Find the word "agent" in the listing below. Copy every line that has it.

● DATA TO USE

——————————

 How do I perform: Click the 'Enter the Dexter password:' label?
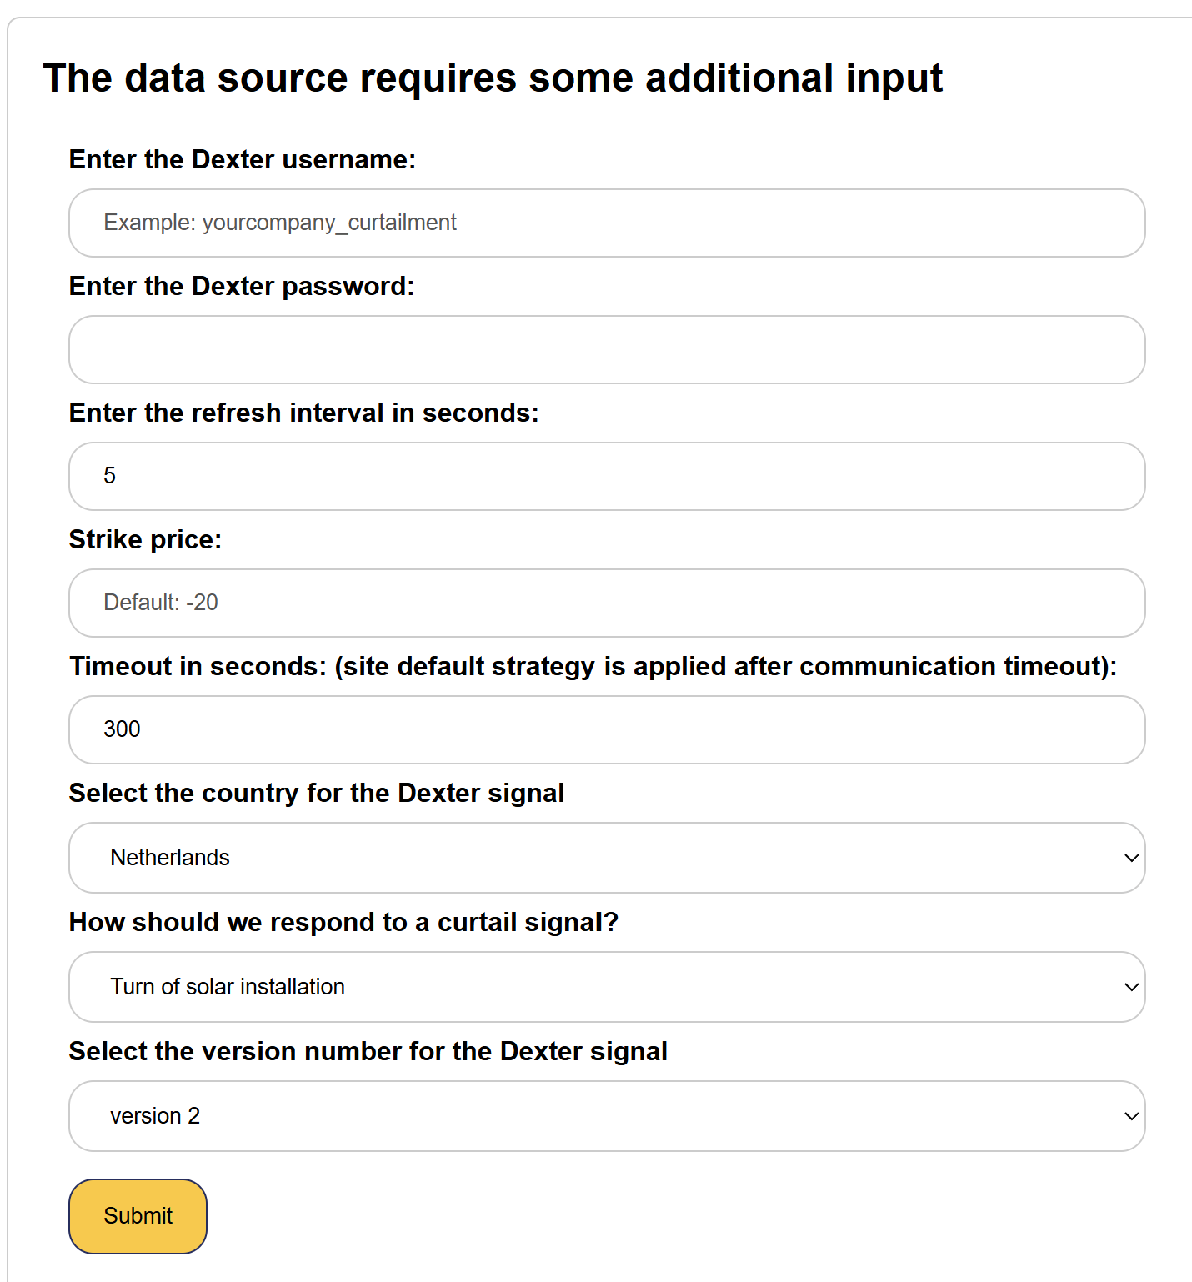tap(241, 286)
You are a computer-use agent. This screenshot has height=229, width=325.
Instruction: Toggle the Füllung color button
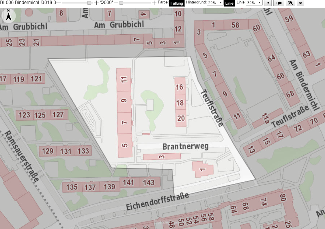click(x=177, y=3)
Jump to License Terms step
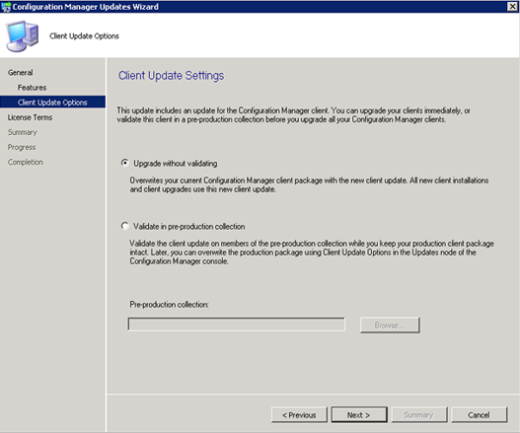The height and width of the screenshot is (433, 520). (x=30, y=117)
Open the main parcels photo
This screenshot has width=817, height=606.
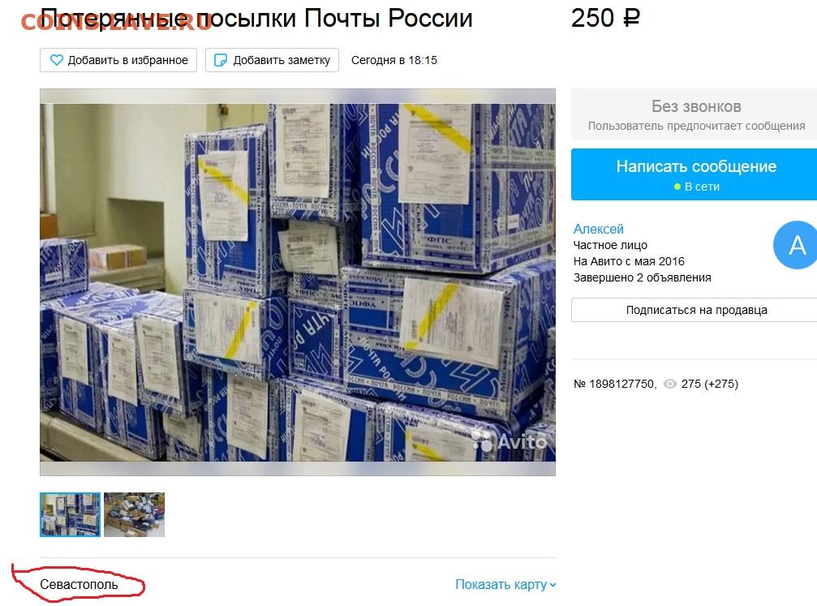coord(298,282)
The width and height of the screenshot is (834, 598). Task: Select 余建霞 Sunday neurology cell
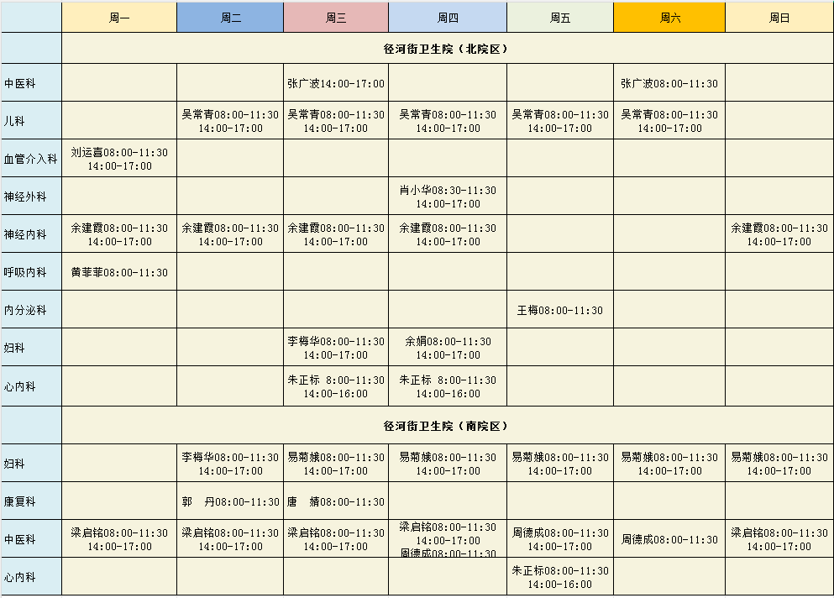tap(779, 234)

——————————

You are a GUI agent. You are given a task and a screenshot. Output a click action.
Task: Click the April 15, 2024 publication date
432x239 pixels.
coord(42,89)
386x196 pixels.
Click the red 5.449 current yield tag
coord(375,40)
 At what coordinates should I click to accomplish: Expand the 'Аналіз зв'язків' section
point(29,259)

——————————

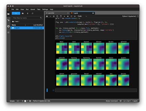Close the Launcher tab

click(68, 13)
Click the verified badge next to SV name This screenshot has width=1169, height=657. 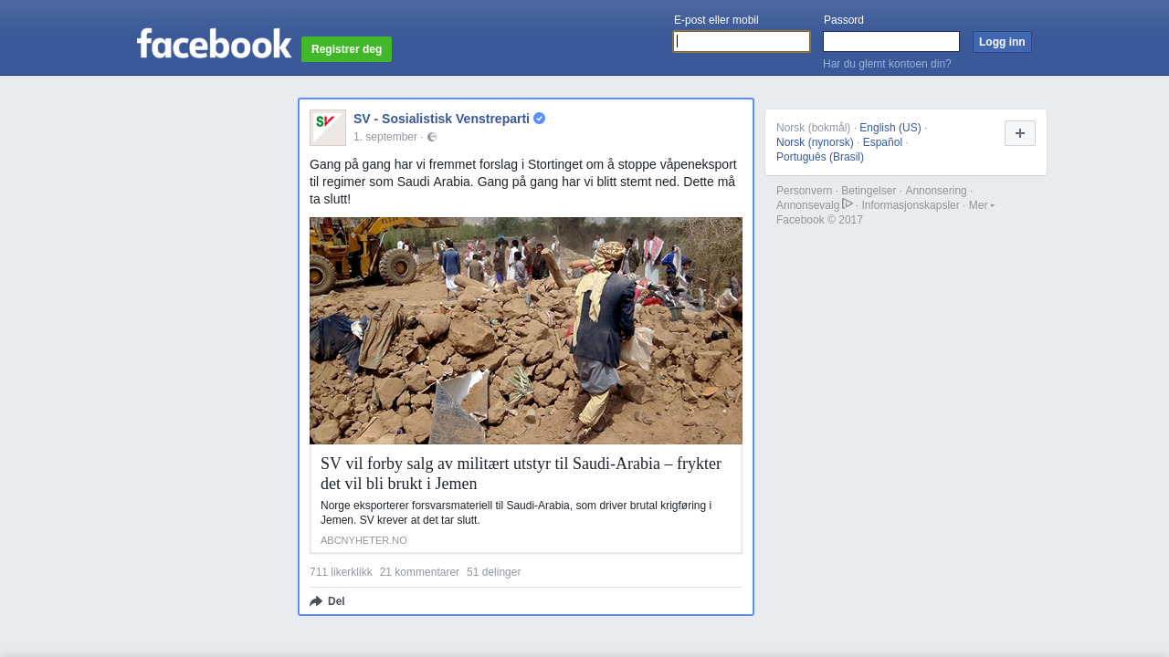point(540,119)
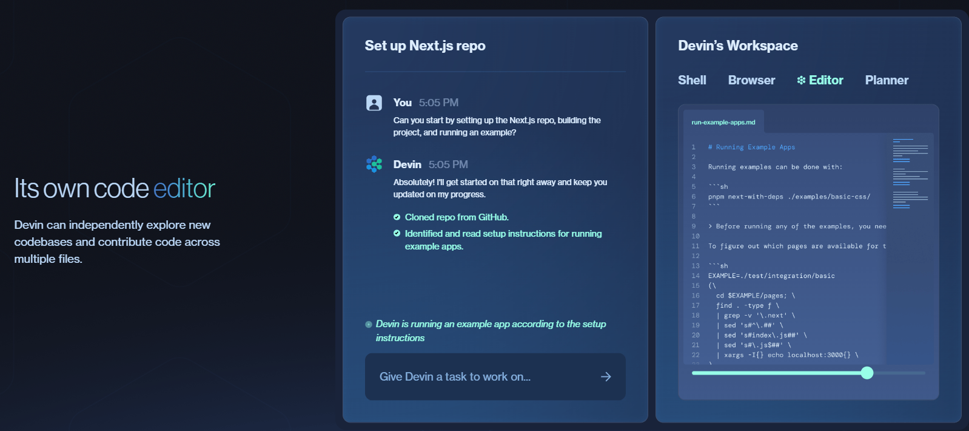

——————————

● SOLUTION TO THE EXERCISE
You are a computer-use agent. This screenshot has height=229, width=325.
You are a GUI agent. You are given a task and a screenshot. Output a click action.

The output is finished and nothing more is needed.